(Beginning of Supplied entries)

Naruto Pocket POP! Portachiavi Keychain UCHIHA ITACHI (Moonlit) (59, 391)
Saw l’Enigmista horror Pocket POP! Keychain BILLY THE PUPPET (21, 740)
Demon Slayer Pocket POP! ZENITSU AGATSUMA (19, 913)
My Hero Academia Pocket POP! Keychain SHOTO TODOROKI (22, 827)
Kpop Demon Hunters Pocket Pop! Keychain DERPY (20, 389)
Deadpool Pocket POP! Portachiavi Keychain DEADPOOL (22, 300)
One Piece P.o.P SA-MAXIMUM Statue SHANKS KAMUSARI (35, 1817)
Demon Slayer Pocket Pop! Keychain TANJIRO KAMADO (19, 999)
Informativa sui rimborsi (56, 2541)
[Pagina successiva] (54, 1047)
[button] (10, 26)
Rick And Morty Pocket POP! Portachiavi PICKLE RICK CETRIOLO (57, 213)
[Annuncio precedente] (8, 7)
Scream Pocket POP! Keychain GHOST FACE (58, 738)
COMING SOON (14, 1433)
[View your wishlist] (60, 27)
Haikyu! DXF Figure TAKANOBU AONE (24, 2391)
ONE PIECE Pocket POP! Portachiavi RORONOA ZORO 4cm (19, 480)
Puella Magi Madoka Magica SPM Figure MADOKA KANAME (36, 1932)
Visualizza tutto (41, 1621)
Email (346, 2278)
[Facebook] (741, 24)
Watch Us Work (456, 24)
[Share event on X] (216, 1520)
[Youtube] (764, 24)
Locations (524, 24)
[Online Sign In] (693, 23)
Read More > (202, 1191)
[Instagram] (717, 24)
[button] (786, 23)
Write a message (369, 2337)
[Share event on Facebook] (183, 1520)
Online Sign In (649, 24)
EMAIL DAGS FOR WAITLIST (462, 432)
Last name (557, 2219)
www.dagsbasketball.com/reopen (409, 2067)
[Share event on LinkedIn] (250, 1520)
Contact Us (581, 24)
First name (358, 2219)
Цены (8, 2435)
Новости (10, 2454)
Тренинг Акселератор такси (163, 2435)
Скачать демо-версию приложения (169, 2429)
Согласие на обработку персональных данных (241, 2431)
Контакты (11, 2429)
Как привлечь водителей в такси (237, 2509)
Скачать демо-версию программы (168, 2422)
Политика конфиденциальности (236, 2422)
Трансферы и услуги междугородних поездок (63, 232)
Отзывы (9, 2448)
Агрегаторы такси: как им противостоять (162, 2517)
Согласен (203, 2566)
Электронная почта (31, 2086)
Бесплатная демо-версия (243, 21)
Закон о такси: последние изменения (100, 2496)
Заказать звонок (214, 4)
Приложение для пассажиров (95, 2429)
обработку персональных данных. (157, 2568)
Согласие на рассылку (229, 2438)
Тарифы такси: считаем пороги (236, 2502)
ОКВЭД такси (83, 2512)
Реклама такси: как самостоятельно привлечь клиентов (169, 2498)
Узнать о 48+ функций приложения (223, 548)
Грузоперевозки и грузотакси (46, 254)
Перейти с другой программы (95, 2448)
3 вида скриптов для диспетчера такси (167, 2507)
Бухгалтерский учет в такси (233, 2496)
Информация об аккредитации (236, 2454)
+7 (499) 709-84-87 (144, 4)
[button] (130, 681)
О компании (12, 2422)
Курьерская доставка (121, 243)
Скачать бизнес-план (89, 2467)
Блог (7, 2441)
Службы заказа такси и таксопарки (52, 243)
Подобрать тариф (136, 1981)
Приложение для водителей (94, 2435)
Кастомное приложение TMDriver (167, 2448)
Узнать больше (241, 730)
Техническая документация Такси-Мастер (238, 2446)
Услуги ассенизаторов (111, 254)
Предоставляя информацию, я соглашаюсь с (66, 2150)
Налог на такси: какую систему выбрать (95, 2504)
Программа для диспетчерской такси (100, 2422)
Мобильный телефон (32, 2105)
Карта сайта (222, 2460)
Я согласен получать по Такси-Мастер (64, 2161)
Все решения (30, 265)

(End of Supplied entries)

- **Task to carry out**
Each entry above needs to be retyped exactly as it appears.

- **Exercise solution**
Naruto Pocket POP! Portachiavi Keychain UCHIHA ITACHI (Moonlit) (59, 391)
Saw l’Enigmista horror Pocket POP! Keychain BILLY THE PUPPET (21, 740)
Demon Slayer Pocket POP! ZENITSU AGATSUMA (19, 913)
My Hero Academia Pocket POP! Keychain SHOTO TODOROKI (22, 827)
Kpop Demon Hunters Pocket Pop! Keychain DERPY (20, 389)
Deadpool Pocket POP! Portachiavi Keychain DEADPOOL (22, 300)
One Piece P.o.P SA-MAXIMUM Statue SHANKS KAMUSARI (35, 1817)
Demon Slayer Pocket Pop! Keychain TANJIRO KAMADO (19, 999)
Informativa sui rimborsi (56, 2541)
[Pagina successiva] (54, 1047)
[button] (10, 26)
Rick And Morty Pocket POP! Portachiavi PICKLE RICK CETRIOLO (57, 213)
[Annuncio precedente] (8, 7)
Scream Pocket POP! Keychain GHOST FACE (58, 738)
COMING SOON (14, 1433)
[View your wishlist] (60, 27)
Haikyu! DXF Figure TAKANOBU AONE (24, 2391)
ONE PIECE Pocket POP! Portachiavi RORONOA ZORO 4cm (19, 480)
Puella Magi Madoka Magica SPM Figure MADOKA KANAME (36, 1932)
Visualizza tutto (41, 1621)
Email (346, 2278)
[Facebook] (741, 24)
Watch Us Work (456, 24)
[Share event on X] (216, 1520)
[Youtube] (764, 24)
Locations (524, 24)
[Online Sign In] (693, 23)
Read More > (202, 1191)
[Instagram] (717, 24)
[button] (786, 23)
Write a message (369, 2337)
[Share event on Facebook] (183, 1520)
Online Sign In (649, 24)
EMAIL DAGS FOR WAITLIST (462, 432)
Last name (557, 2219)
www.dagsbasketball.com/reopen (409, 2067)
[Share event on LinkedIn] (250, 1520)
Contact Us (581, 24)
First name (358, 2219)
Цены (8, 2435)
Новости (10, 2454)
Тренинг Акселератор такси (163, 2435)
Скачать демо-версию приложения (169, 2429)
Согласие на обработку персональных данных (241, 2431)
Контакты (11, 2429)
Как привлечь водителей в такси (237, 2509)
Скачать демо-версию программы (168, 2422)
Политика конфиденциальности (236, 2422)
Трансферы и услуги междугородних поездок (63, 232)
Отзывы (9, 2448)
Агрегаторы такси: как им противостоять (162, 2517)
Согласен (203, 2566)
Электронная почта (31, 2086)
Бесплатная демо-версия (243, 21)
Закон о такси: последние изменения (100, 2496)
Заказать звонок (214, 4)
Приложение для пассажиров (95, 2429)
обработку персональных данных. (157, 2568)
Согласие на рассылку (229, 2438)
Тарифы такси: считаем пороги (236, 2502)
ОКВЭД такси (83, 2512)
Реклама такси: как самостоятельно привлечь клиентов (169, 2498)
Узнать о 48+ функций приложения (223, 548)
Грузоперевозки и грузотакси (46, 254)
Перейти с другой программы (95, 2448)
3 вида скриптов для диспетчера такси (167, 2507)
Бухгалтерский учет в такси (233, 2496)
Информация об аккредитации (236, 2454)
+7 (499) 709-84-87 (144, 4)
[button] (130, 681)
О компании (12, 2422)
Курьерская доставка (121, 243)
Скачать бизнес-план (89, 2467)
Блог (7, 2441)
Службы заказа такси и таксопарки (52, 243)
Подобрать тариф (136, 1981)
Приложение для водителей (94, 2435)
Кастомное приложение TMDriver (167, 2448)
Узнать больше (241, 730)
Техническая документация Такси-Мастер (238, 2446)
Услуги ассенизаторов (111, 254)
Предоставляя информацию, я соглашаюсь с (66, 2150)
Налог на такси: какую систему выбрать (95, 2504)
Программа для диспетчерской такси (100, 2422)
Мобильный телефон (32, 2105)
Карта сайта (222, 2460)
Я согласен получать по Такси-Мастер (64, 2161)
Все решения (30, 265)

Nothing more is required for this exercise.